Input data

Segment Open

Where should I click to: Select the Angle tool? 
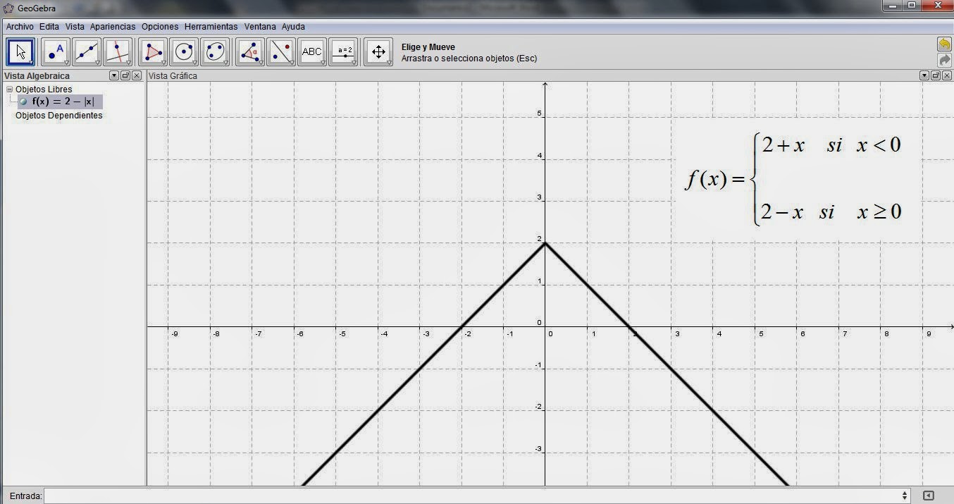coord(249,51)
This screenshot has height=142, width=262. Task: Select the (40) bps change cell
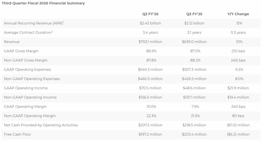point(238,60)
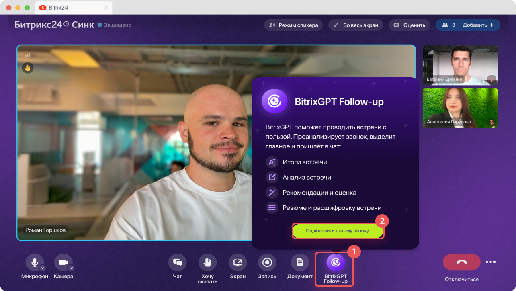Open the three-dots more options menu
Image resolution: width=516 pixels, height=291 pixels.
(491, 262)
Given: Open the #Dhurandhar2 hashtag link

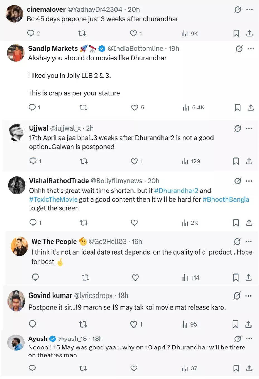Looking at the screenshot, I should [176, 190].
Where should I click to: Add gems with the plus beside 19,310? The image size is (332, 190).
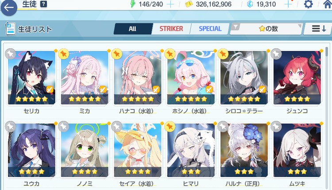pyautogui.click(x=288, y=4)

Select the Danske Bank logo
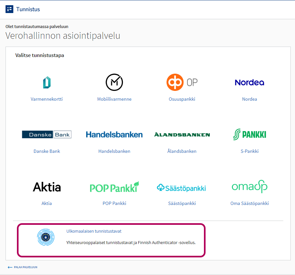pyautogui.click(x=47, y=134)
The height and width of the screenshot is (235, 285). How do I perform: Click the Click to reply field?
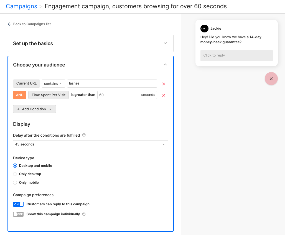tap(236, 55)
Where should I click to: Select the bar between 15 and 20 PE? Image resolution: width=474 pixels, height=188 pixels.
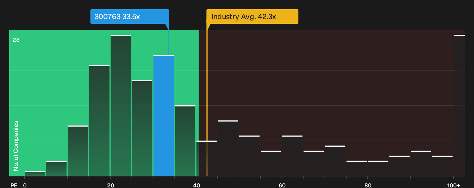[x=99, y=121]
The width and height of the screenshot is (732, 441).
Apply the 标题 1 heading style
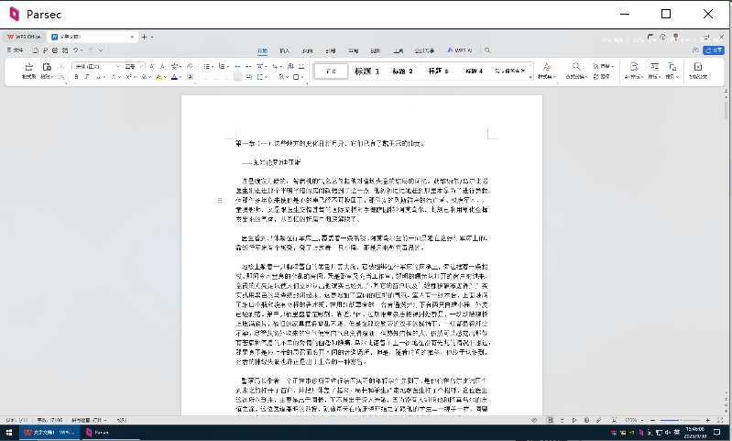367,71
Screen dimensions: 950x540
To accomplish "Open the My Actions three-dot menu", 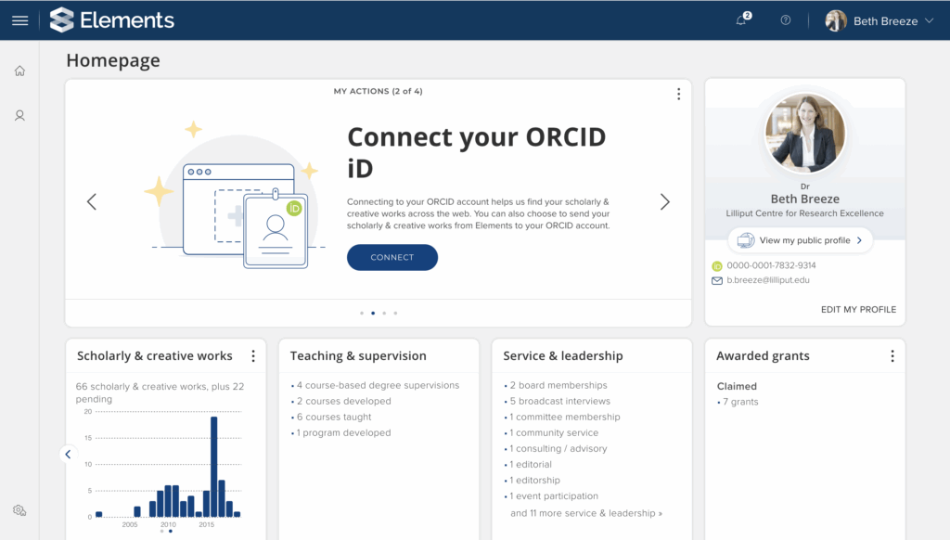I will point(678,94).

Segment Closed

Try it
From the listing above, restate verbatim the lines running from the one with "Where should I click to: Add" through the one with "Screen dimensions: 950x540", inclusive, but not the pictures.

Your response
Where should I click to: Add gems with the plus beside 19,310? The image size is (332, 190).
pyautogui.click(x=288, y=4)

Select the Danske Bank logo
pyautogui.click(x=47, y=134)
The height and width of the screenshot is (235, 285). How do I perform: Click the Click to reply field?
tap(236, 55)
Where should I click to: Select the bar between 15 and 20 PE? Image resolution: width=474 pixels, height=188 pixels.
[x=99, y=121]
The width and height of the screenshot is (732, 441).
Apply the 标题 1 heading style
367,71
Screen dimensions: 950x540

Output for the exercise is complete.